Andreas Gotfredsen defends his PhD thesis at the Department of Economics

Candidate: Andreas Gotfredsen

Title

"Essays in Behavioral and Experimental Economics"

Time and venue

21 March 2019 at 13:00. University of Copenhagen, Centre for Health and Society, Øster Farimagsgade 5, 1353 Copenhagen K, building 35, CSS 35.3.12

Assessment committee
Associate professor Marco Piovesan, Department of Economics, University of Copenhagen, Denmark (chairman)
Associate Professor Erik Wengström, Lund University, Sweden
Associate Professor Sibilla di Guida, University of Southern Denmark, Denmark

Abstract

The four chapters of this thesis contribute to two distinct topics in behavioral and experimental economics. Each chapter is self-contained and can be read independently.  The first three chapters studies how the psychological mechanisms of attention and limited cognitive resources affect individual economic choice and market outcomes. The final chapter studies the economic consequences of overconfidence.

In chapter 1, we present results from an eye-tracking experiment, where we demonstrate that consumers' choices are tilted toward purchasing goods with higher quality/price ratios, as predicted by salience theory of Bordalo et al. (2013). Still, the eye-tracking data indicate that this behavior may not be driven by visual attention as hypothesized.
 
In chapter 2, we present another experiment demonstrating that people's perceptual limitations cause their valuations of experimental goods to become more similar as they become harder to visually distinguish.

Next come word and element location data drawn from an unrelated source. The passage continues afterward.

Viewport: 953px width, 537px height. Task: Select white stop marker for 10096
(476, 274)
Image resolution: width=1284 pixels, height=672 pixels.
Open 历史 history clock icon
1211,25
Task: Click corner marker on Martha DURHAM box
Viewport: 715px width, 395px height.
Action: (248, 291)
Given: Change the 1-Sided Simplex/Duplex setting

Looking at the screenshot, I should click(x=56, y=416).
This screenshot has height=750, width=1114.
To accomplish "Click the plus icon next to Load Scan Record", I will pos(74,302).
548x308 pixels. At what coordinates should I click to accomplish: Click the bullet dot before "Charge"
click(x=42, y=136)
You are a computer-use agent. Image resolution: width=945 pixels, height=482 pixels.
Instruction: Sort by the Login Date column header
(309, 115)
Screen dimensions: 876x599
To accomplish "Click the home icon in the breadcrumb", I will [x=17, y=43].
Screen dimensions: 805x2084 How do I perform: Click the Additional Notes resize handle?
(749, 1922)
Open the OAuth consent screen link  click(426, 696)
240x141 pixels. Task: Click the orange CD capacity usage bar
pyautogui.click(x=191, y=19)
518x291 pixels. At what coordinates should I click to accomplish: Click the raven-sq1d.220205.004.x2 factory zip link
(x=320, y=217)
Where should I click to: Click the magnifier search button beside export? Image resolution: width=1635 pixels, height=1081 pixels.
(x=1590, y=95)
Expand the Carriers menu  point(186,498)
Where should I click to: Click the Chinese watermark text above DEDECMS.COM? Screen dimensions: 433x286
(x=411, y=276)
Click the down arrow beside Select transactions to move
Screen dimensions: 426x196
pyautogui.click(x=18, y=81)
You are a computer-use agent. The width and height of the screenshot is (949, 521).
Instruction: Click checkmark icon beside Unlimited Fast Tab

Yet we do not see sellers attempt to exploit this in a market setting. 

In chapter 3, I examine how order effects influence the way that people retrospectively self-evaluate their performance on a work task. For the task I use in my experiment, I find that the participants tend to overweight the final, most salient part in their self-evaluations.

The final chapter deals with overconfidence: The tendency for people to overestimate their abilities, blamed for over-investment, excess entry into markets and wars. In my final experiment, I study the link between overconfidence and aggressive behavior, and the economic consequences thereof. I find that people who publicly appear the most self-confident are also the most aggressive towards their competitors, and that the threat of aggression deter others from choosing to compete.